Abstract
Returning to a previously visited location (‘home’) could be done by image matching or by 3D reconstruction of the scene. We have shown that participants’ errors are better predicted by image-matching but here we restrict participants’ views to prevent them using this strategy.
In the learning phase, participants in immersive virtual reality viewed a naturalistic indoor scene from one zone (binocular vision and limited head movements) with a restricted field of view (90 degree cone) and only one viewing direction permitted (e.g. North). After participants became familiar with the view, the cyclopean point was briefly frozen with respect to the scene (definition of ‘home’). Participants were then teleported to another location and had to return to ‘home’ (search phase). Again, the FOV was restricted, but the direction could be 0, 90 or 180 degrees different from the learning phase. The learning-phase view was always towards the centre of the room and participants had a sufficient view of objects in both the learning and search phases to ensure that the task was always possible.
Participants’ errors (RMSE of reported location relative to ‘home’) increased as a function of the angle between the learning and search phase viewing directions. When the search phase orientation differed by 90 or 180 degrees, the reported location was systematically shifted in the direction of the view in the search phase (GROUP: p < .0001).

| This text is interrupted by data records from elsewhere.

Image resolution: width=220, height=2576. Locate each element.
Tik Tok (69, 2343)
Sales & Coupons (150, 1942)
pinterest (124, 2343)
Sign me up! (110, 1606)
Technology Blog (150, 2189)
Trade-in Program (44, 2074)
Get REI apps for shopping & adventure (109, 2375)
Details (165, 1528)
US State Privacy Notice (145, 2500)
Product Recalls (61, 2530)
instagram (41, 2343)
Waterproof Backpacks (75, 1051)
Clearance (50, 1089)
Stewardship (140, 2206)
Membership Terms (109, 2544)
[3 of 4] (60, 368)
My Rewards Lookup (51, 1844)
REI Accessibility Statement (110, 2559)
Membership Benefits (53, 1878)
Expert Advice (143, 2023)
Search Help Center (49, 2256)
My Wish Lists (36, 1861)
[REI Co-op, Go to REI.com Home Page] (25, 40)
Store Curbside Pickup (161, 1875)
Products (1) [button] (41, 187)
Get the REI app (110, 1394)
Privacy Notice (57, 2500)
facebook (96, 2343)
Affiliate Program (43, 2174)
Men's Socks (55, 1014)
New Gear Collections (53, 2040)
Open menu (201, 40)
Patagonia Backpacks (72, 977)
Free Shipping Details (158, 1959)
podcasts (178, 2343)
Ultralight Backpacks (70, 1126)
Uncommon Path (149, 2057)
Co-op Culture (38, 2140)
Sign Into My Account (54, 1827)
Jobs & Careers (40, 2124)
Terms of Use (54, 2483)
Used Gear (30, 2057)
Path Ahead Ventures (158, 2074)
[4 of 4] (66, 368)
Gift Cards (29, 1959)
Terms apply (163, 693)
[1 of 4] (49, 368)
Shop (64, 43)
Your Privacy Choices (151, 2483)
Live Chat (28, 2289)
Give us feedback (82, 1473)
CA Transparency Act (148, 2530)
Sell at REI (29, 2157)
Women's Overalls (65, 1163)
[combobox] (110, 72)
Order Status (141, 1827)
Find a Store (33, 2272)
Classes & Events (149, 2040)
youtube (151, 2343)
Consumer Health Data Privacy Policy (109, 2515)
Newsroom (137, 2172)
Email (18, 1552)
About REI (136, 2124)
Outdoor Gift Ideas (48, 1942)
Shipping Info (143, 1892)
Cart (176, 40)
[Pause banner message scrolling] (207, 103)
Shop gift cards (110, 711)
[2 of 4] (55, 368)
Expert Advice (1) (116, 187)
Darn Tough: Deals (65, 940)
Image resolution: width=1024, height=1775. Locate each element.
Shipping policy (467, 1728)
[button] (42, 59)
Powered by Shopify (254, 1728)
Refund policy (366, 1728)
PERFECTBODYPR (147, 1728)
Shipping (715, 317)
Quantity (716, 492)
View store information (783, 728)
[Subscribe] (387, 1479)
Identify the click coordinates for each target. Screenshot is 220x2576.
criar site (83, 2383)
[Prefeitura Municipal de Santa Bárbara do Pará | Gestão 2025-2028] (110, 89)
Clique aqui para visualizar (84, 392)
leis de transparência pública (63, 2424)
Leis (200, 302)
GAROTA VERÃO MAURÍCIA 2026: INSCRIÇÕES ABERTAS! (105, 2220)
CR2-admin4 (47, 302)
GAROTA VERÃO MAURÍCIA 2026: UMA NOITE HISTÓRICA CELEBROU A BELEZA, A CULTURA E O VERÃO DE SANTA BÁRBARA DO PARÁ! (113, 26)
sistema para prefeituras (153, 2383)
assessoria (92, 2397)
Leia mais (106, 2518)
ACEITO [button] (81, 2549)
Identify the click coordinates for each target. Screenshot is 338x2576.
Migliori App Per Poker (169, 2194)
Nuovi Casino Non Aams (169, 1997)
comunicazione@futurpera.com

The fact that participants are able to return relatively close to ‘home’ rules out (by design) the hypothesis that they are using an image-matching strategy to solve the task. On the other hand, a 3D reconstruction hypothesis does not predict these systematic biases. Any image-based strategy that could explain these data would need to rely on something like the latent space interpolation that has been so successful in generative adversarial networks (GANs).